* Assigned task
Type out the records that follow, exactly as given.

* Stored data
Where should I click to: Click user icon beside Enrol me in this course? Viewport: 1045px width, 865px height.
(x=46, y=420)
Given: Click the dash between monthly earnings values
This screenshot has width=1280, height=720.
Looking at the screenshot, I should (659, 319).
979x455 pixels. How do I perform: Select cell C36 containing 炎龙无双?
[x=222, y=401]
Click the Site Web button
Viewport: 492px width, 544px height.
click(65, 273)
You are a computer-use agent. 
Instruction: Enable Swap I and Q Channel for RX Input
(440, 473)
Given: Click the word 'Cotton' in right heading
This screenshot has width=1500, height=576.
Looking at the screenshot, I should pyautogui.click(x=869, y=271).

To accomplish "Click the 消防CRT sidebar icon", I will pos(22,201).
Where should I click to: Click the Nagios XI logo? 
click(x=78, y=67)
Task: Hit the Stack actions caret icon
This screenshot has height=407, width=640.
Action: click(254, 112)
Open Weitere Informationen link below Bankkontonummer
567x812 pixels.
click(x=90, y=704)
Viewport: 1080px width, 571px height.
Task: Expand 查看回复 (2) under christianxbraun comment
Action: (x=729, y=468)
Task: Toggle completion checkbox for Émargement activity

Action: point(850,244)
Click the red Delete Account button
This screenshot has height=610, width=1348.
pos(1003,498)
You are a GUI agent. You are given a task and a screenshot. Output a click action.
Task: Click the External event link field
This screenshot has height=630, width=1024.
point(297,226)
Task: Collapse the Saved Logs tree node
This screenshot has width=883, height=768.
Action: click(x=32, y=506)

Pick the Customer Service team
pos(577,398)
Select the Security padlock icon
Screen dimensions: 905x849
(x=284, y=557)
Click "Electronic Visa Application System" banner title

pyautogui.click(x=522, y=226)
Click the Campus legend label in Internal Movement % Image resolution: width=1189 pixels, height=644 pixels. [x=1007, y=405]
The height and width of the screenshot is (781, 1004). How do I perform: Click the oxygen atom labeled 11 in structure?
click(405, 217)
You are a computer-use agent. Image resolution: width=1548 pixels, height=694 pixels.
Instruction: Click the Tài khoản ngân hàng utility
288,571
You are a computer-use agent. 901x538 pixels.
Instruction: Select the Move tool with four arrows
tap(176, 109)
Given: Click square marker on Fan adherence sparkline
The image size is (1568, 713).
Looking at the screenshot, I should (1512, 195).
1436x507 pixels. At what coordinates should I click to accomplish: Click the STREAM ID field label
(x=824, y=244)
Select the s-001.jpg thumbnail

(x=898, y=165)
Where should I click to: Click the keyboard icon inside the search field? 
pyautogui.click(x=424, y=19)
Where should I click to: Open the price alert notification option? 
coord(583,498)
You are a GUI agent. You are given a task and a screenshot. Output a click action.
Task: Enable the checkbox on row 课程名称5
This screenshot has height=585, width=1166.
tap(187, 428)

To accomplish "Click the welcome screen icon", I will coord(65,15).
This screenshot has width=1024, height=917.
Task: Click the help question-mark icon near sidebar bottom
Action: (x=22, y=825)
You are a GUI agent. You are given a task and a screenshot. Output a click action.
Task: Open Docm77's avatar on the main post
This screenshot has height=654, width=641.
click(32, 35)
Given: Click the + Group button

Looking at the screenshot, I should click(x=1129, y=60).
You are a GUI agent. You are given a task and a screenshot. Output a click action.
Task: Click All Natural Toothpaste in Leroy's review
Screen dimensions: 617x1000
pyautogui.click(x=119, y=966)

* Response
Where should I click to: Click user icon beside Enrol me in this course? Viewport: 1045px width, 865px height.
(x=46, y=420)
Given: Click the dash between monthly earnings values
This screenshot has width=1280, height=720.
Looking at the screenshot, I should (659, 319).
979x455 pixels. How do I perform: Select cell C36 containing 炎龙无双?
[x=222, y=401]
Click the Site Web button
Viewport: 492px width, 544px height.
click(65, 273)
You are a computer-use agent. 
Instruction: Enable Swap I and Q Channel for RX Input
(440, 473)
Given: Click the word 'Cotton' in right heading
This screenshot has width=1500, height=576.
Looking at the screenshot, I should pyautogui.click(x=869, y=271).

To accomplish "Click the 消防CRT sidebar icon", I will pos(22,201).
Where should I click to: Click the Nagios XI logo? 
click(x=78, y=67)
Task: Hit the Stack actions caret icon
This screenshot has height=407, width=640.
Action: click(254, 112)
Open Weitere Informationen link below Bankkontonummer
567x812 pixels.
click(x=90, y=704)
Viewport: 1080px width, 571px height.
Task: Expand 查看回复 (2) under christianxbraun comment
Action: (x=729, y=468)
Task: Toggle completion checkbox for Émargement activity

Action: point(850,244)
Click the red Delete Account button
This screenshot has height=610, width=1348.
pos(1003,498)
You are a GUI agent. You are given a task and a screenshot. Output a click action.
Task: Click the External event link field
This screenshot has height=630, width=1024.
point(297,226)
Task: Collapse the Saved Logs tree node
This screenshot has width=883, height=768.
Action: click(x=32, y=506)

Pick the Customer Service team
pos(577,398)
Select the Security padlock icon
Screen dimensions: 905x849
(x=284, y=557)
Click "Electronic Visa Application System" banner title

pyautogui.click(x=522, y=226)
Click the Campus legend label in Internal Movement % Image resolution: width=1189 pixels, height=644 pixels. [x=1007, y=405]
The height and width of the screenshot is (781, 1004). How do I perform: Click the oxygen atom labeled 11 in structure?
click(405, 217)
You are a computer-use agent. Image resolution: width=1548 pixels, height=694 pixels.
Instruction: Click the Tài khoản ngân hàng utility
288,571
You are a computer-use agent. 901x538 pixels.
Instruction: Select the Move tool with four arrows
tap(176, 109)
Given: Click square marker on Fan adherence sparkline
The image size is (1568, 713).
Looking at the screenshot, I should (1512, 195).
1436x507 pixels. At what coordinates should I click to accomplish: Click the STREAM ID field label
(x=824, y=244)
Select the s-001.jpg thumbnail

(x=898, y=165)
Where should I click to: Click the keyboard icon inside the search field? 
pyautogui.click(x=424, y=19)
Where should I click to: Open the price alert notification option? 
coord(583,498)
You are a GUI agent. You are given a task and a screenshot. Output a click action.
Task: Enable the checkbox on row 课程名称5
This screenshot has height=585, width=1166.
tap(187, 428)

To accomplish "Click the welcome screen icon", I will coord(65,15).
This screenshot has width=1024, height=917.
Task: Click the help question-mark icon near sidebar bottom
Action: (x=22, y=825)
You are a GUI agent. You are given a task and a screenshot. Output a click action.
Task: Open Docm77's avatar on the main post
This screenshot has height=654, width=641.
click(32, 35)
Given: Click the + Group button

Looking at the screenshot, I should click(x=1129, y=60).
You are a GUI agent. You are given a task and a screenshot. Output a click action.
Task: Click All Natural Toothpaste in Leroy's review
Screen dimensions: 617x1000
pyautogui.click(x=119, y=966)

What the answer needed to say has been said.